Wal-Mart coming back for neighborhood meetings in Plymouth

It has been more than eight months since the Plymouth City Council repealed the one-year ordinance prohibiting development on the site of the nearly vacant Four Seasons Mall. The owners of the property, Wal-Mart, still haven’t submitted an application to build a store on the site.

The reason for the delay is to ensure that the building plan is consistent with the community’s vision and the city’s goals, said Wal-Mart’s spokeswoman Lisa Nelson.

Wal-Mart plans to hold several neighborhood meetings this fall to obtain feedback and input that can then be implemented into the ultimate application, she said.

The plan for the 150,000 to 180,000 square-foot Supercenter will not only be shaped by the neighbors’ request and comments but also by the city’s guiding principles for the site, which were approved by the council last winter.

During the one-year development moratorium, city staff extensively researched the Four Seasons Mall site to determine market demand, potential future uses for the site and a framework the council can use when reviewing and evaluating future development proposals.

That framework is essentially the guiding principles – a set of standards that focus on land use and urban design, architecture, transportation and connectivity and storm water treatment techniques.

Larson said she is absolutely certain that Wal-Mart will “not have any problem meeting the guidelines and design standards.”

The land currently occupied by the 34-year-old Four Seasons Mall at the corner of Highway 169 and Rockford Road is a great location, Larson added.

The $10.6 million Wal-Mart shelled out to purchase the land will bring commerce and redevelopment to an area that has been lacking it for years, she said.

Currently, the only business remaining in the 117,000 square-foot mall is Kaplan Professional Schools.

In response to the statement that some city staff does not think the site is conducive for a big box retailer, Larson said that Wal-Mart has completed extensive research and she would beg to differ.

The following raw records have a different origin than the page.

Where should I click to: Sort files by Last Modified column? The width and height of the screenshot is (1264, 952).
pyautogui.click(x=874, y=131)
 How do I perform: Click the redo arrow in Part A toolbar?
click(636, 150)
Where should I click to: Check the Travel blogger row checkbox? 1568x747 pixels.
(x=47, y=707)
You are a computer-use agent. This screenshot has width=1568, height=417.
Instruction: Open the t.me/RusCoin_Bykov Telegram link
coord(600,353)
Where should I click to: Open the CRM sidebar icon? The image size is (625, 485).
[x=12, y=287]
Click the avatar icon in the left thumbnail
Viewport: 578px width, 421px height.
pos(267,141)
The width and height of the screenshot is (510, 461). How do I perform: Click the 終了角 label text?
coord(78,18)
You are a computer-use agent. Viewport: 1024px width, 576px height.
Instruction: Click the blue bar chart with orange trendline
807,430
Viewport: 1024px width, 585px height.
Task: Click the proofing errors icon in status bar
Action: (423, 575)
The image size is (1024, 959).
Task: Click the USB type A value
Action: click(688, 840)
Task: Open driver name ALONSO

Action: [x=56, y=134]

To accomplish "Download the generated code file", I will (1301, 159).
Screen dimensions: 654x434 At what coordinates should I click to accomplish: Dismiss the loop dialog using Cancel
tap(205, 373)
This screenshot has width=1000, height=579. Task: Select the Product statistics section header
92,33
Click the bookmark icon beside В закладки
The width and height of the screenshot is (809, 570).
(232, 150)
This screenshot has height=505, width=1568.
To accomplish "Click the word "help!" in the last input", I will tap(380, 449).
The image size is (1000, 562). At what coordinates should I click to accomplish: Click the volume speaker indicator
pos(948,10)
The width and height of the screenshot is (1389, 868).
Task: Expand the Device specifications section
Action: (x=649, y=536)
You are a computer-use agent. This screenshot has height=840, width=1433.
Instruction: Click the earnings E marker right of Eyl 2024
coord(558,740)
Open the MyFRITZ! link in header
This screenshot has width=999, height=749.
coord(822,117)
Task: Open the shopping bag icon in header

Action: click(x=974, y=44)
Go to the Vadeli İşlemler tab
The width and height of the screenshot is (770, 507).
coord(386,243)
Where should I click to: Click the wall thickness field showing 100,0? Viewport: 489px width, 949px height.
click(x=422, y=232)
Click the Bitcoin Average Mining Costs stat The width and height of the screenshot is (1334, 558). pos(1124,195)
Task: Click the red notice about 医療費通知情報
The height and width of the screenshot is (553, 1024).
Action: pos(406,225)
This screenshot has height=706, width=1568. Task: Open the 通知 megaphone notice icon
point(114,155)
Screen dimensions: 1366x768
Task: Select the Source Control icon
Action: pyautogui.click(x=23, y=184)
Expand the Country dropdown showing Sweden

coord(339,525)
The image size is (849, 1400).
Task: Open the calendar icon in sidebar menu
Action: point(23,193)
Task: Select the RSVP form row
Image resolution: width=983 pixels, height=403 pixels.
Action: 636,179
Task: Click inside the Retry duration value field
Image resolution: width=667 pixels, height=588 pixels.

“Why would Wal-Mart purchase the property if we didn’t think it would be successful?” she questioned.

According to the market study conducted at the request of the city, the projected market demand for the site could only accommodate 85,000 square- feet of retail space, significantly smaller than the Wal-Mart that is envisioned for the site.

The Community Development Director for Plymouth Steve Juetten said city staff agrees with the findings of the market study.

“[City staff] are currently of the opinion that the Four Seasons Mall site and surrounding roadways could not accommodate a big box retailer of that size,” he said.

According to the city’s 2030 comprehensive plan, the site is a good candidate for mixed use to include commercial, retail, office and potentially senior housing.

Because the site is zoned neighborhood commercial, “rationale would need to be presented by [Wal-Mart] that would support a rezoning,” he said. And there is “no guarantee that it would be rezoned.”

The date for the first neighborhood meeting isn’t set.

“Wal-Mart looks forward to working with city staff, the community and elected officials,” said Nelson.

Meanwhile Wal-Mart has announced it will be hiring approximately 300 associates to work at a new store slated to open late this summer in Brooklyn Center. To facilitate applications, the retailer has opened a temporary hiring center at 1200 Shingle Creek Crossing in Brooklyn Center, located at Highway 100 and Bass Lake Road.

The majority of new associates will begin work this month to help prepare the store for its grand opening later this summer.